Langley, E. A., Blake, S. M., & Coe, K. L. (2022). Recent Review of Germinal Matrix Hemorrhage–Intraventricular Hemorrhage in Preterm Infants. Neonatal Network41(2), 100–106. https://doi.org/10.1891/11-T-722

 

2nd peer resp

Megan Rodriguez

 

The intervention that I use daily at work is scanning medications at the bedside before giving them to my patient. I just discussed this with my orientee at work when we were discussing best and safe practices. There is always a way around things such as manually entering barcodes and saying that you gave a medication without scanning, but that is not the safest way. The case study I found discusses that in detail, “Closed-loop medication system: Leveraging Technology to Elevate Safety.” In this study, the authors discuss how introducing a scanning-based medication administration system reduced errors by 2% points per month over a 5-year period. This method has the nurse scanning the patient’s personal wrist band then scanning the medications ordered (Burkoski et al., 2019). They also discussed how a closed-loop medication system reduced errors by 10% per month. The use of a closed loop system is the doctors inputting their own orders into the computer rather than a verbal or written order (Burkoski et al., 2019). This study showed me that all the tedious scans do reduce errors, and having doctors input their orders is a crucial part of reducing medication errors.

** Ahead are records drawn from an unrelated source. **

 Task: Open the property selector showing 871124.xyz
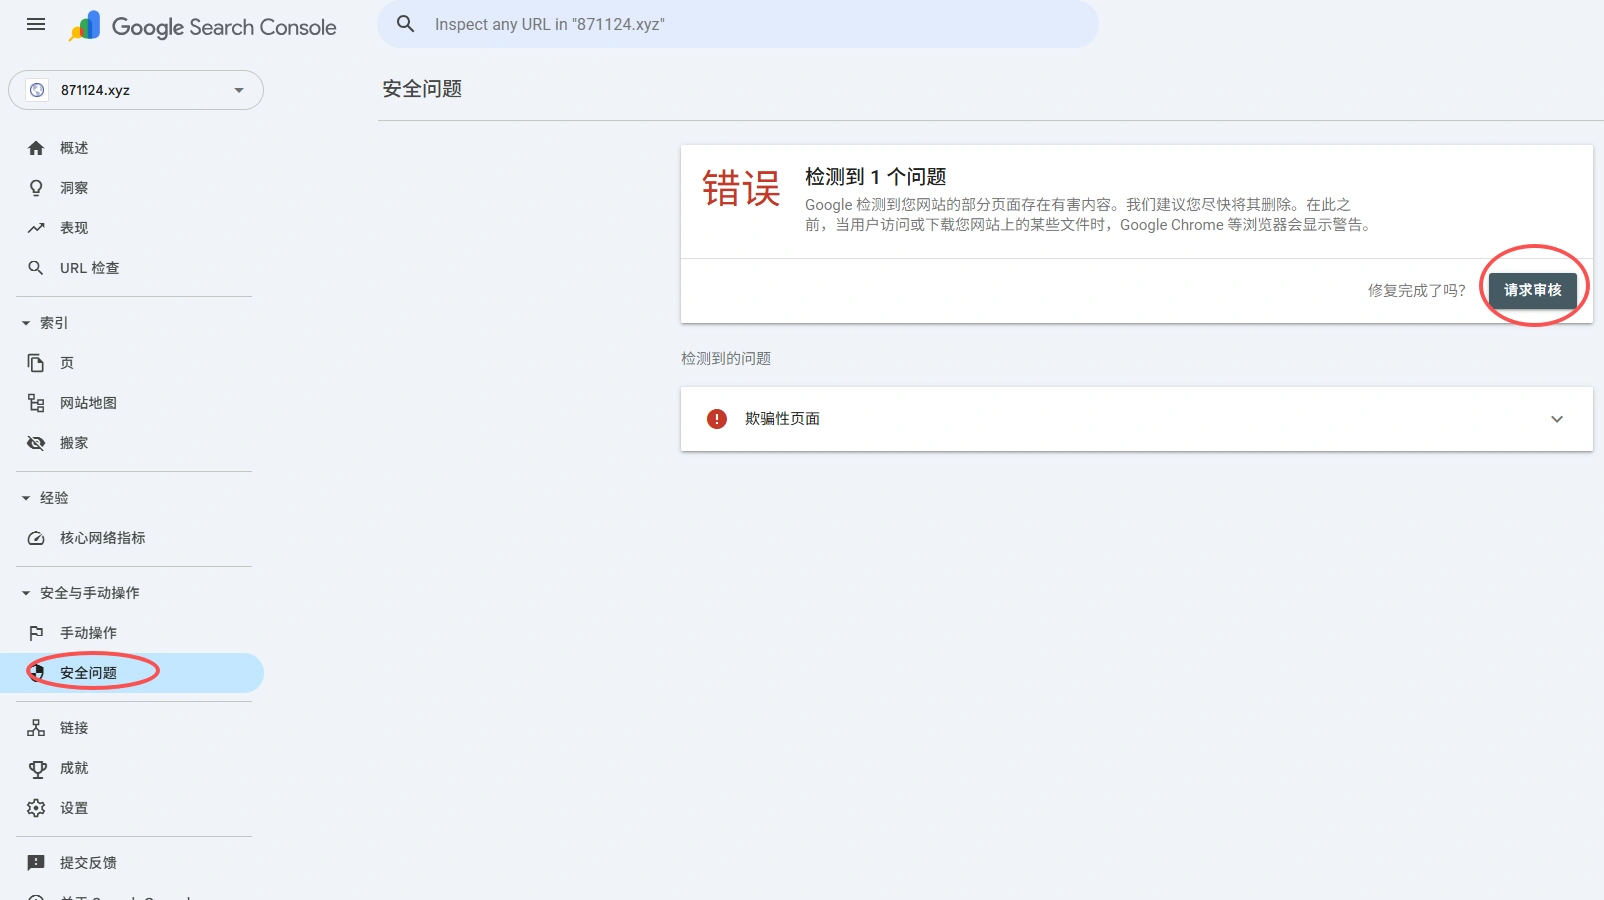point(136,90)
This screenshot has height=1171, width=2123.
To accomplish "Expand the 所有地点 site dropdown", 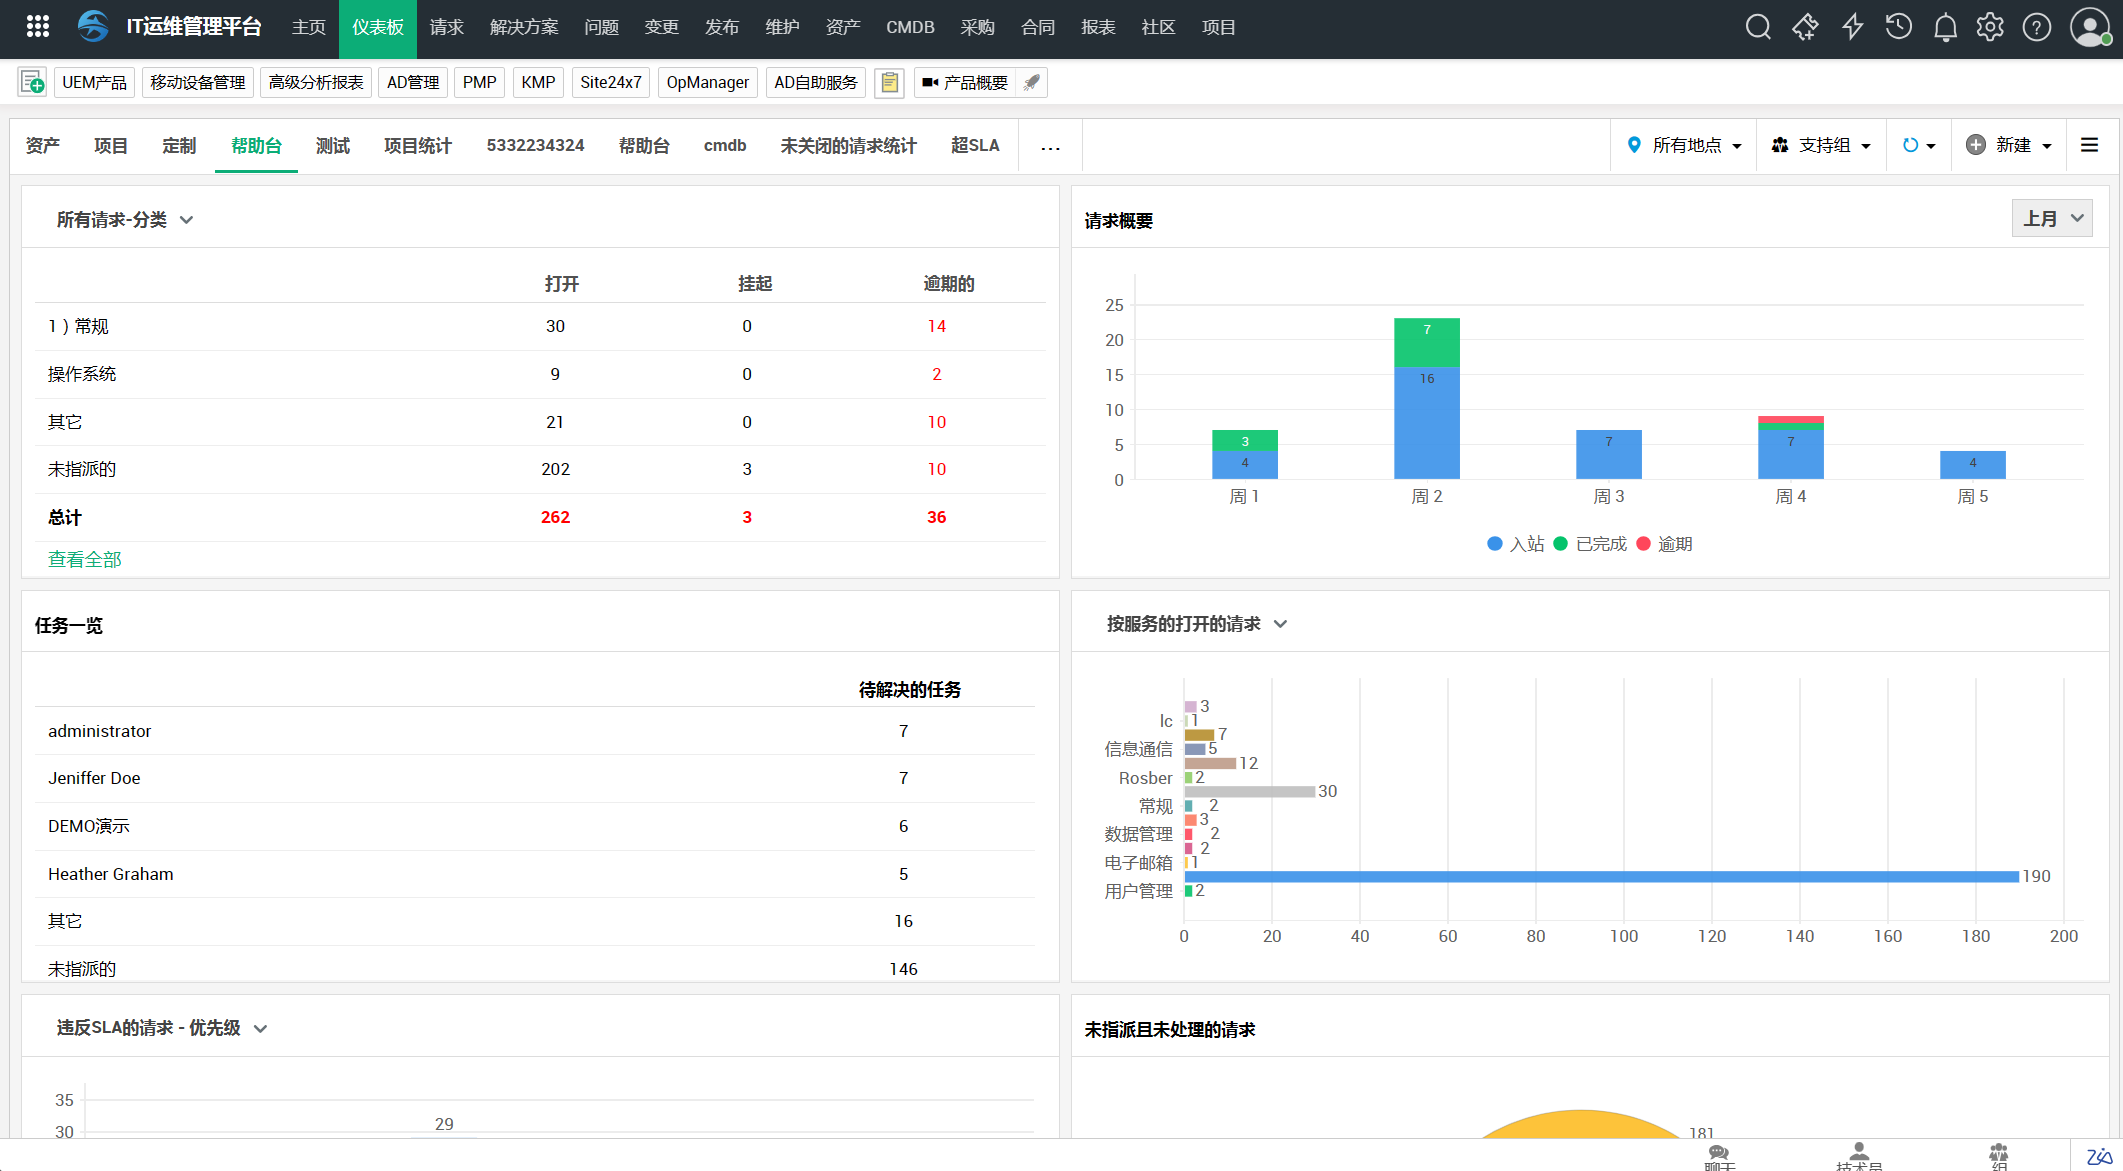I will click(1686, 145).
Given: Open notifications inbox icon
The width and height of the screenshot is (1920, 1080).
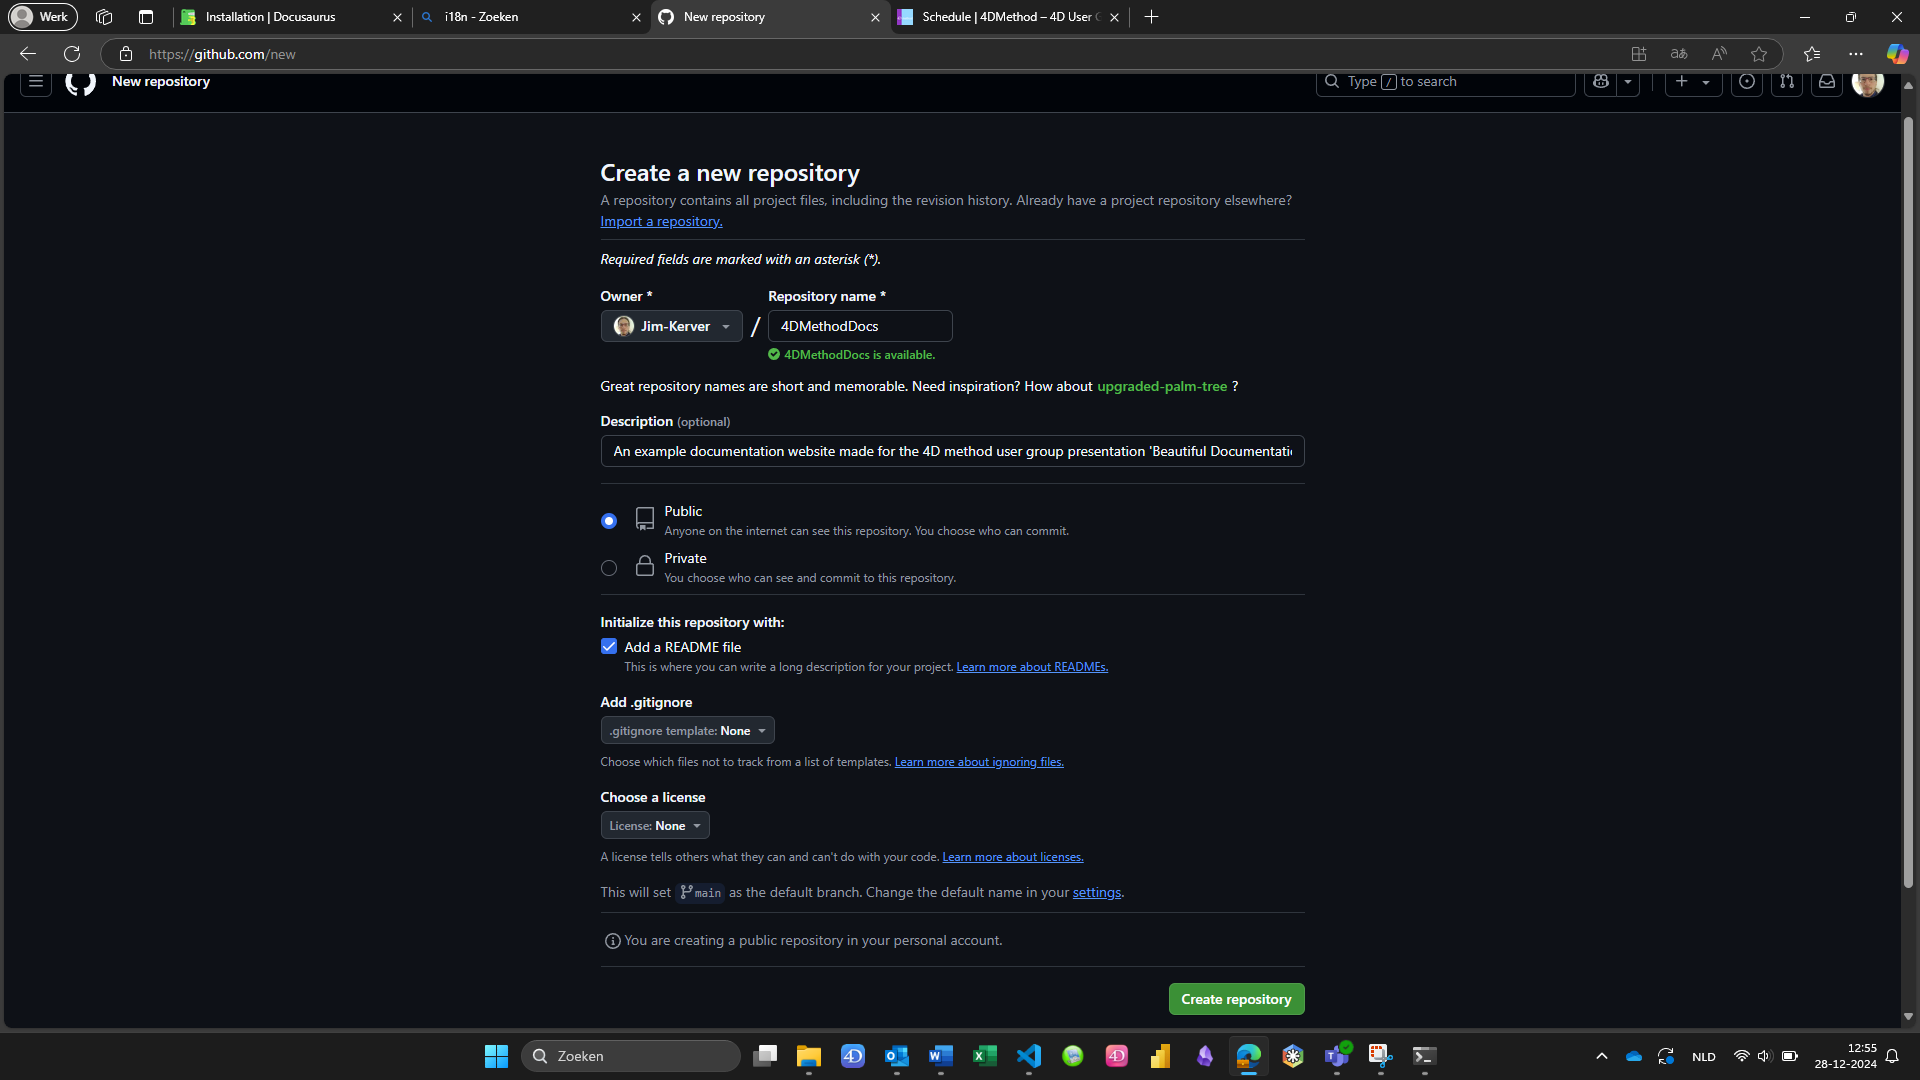Looking at the screenshot, I should point(1827,82).
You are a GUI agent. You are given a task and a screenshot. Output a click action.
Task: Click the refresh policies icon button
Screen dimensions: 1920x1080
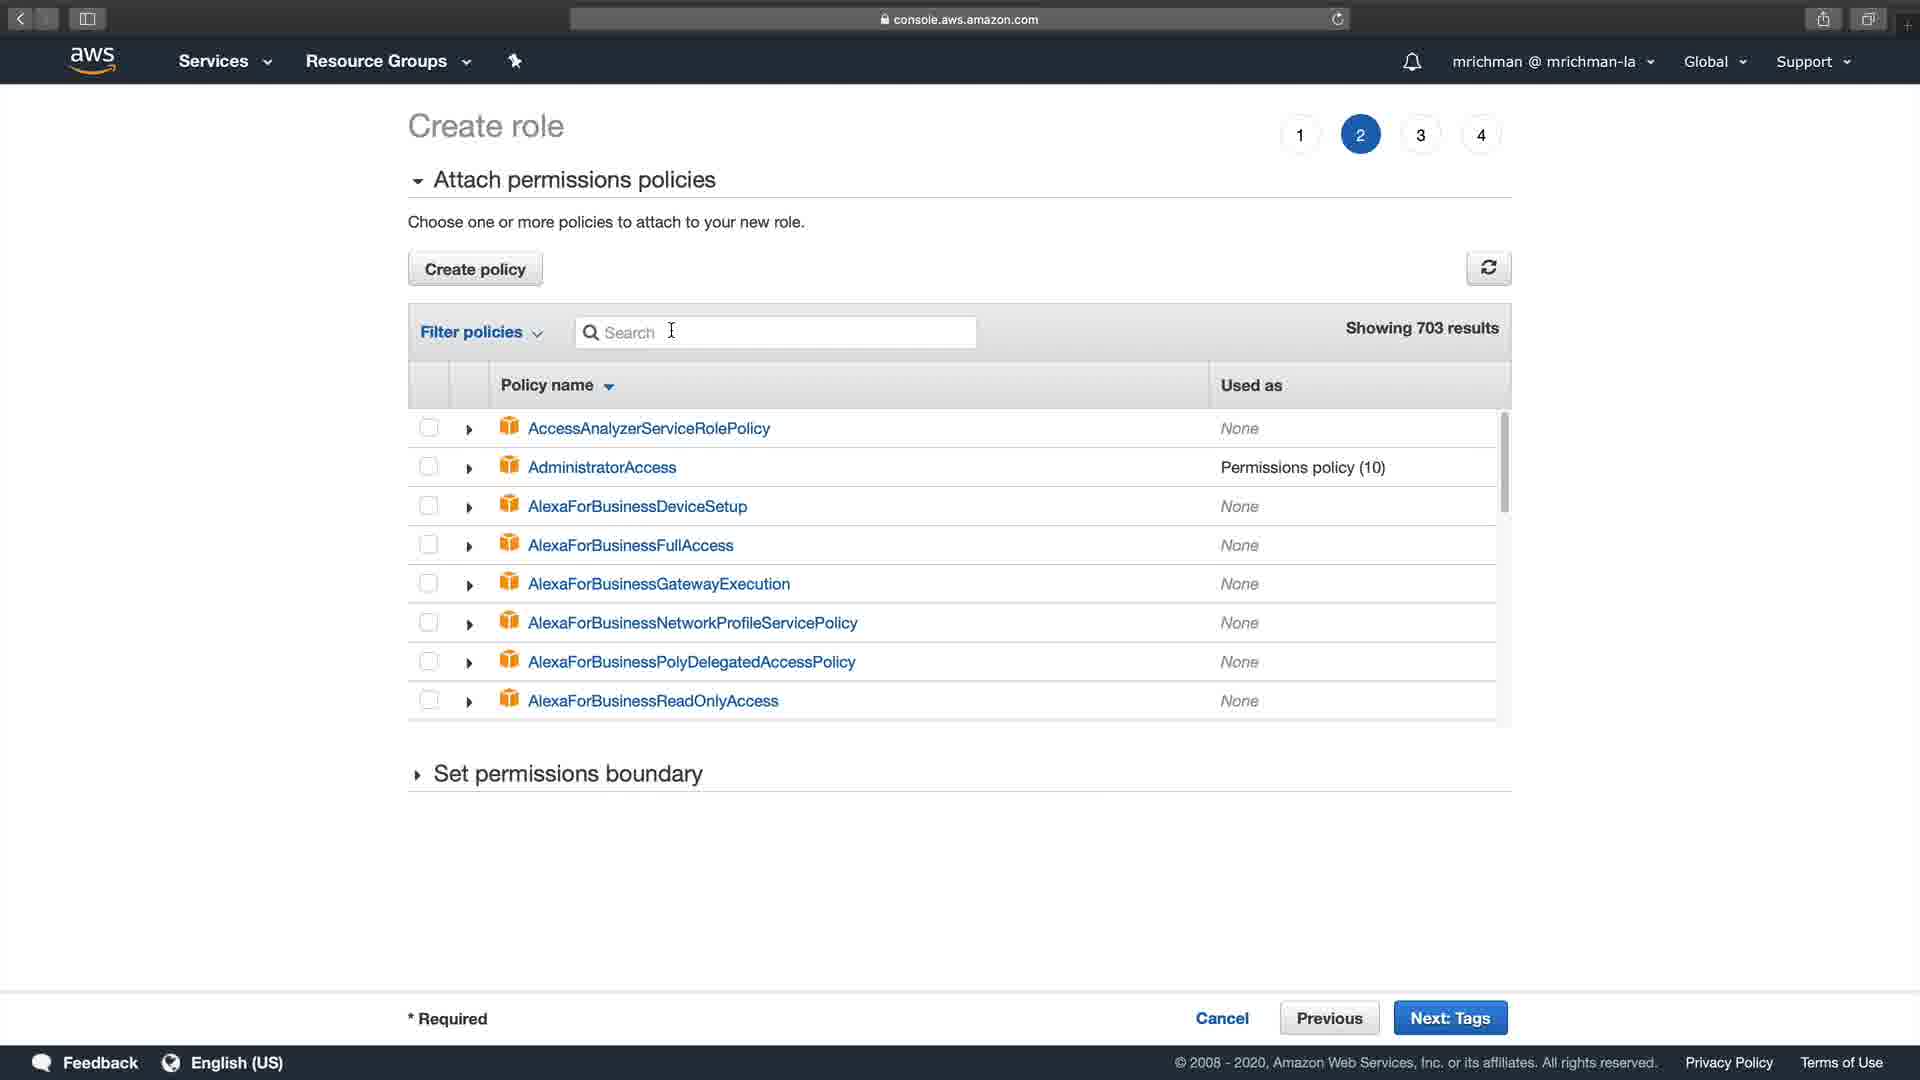[1488, 268]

To find this article, I went to the library website. I opened EBSCO host, which has been my favorite database to search for articles since my ADN 5 years ago. I changed the settings to only find studies, articles, evidence-based practice, and nursing journals. I also ensured the settings had a year limit to meet the rubric. It’s not needed, but I would like to make the first author a nurse when searching. To me, that makes the articles more nursing related and less administrative or for doctors. I searched for medication administration, and then in my second line, I added error reduction, and this was the first article to pop up. I found it easy to search for an article relevant, and I also have had practice in navigating these databases and knew how to mess with the settings.

Reference

Burkoski, V., Yoon, J., Solomon, S., Hall, T. N. T., Karas, A. B., Jarrett, S. R., & Collins, B. E. (2019). Closed-loop medication system: Leveraging technology to Elevate Safety. Canadian Journal of Nursing Leadership, 32(SP), 16–28.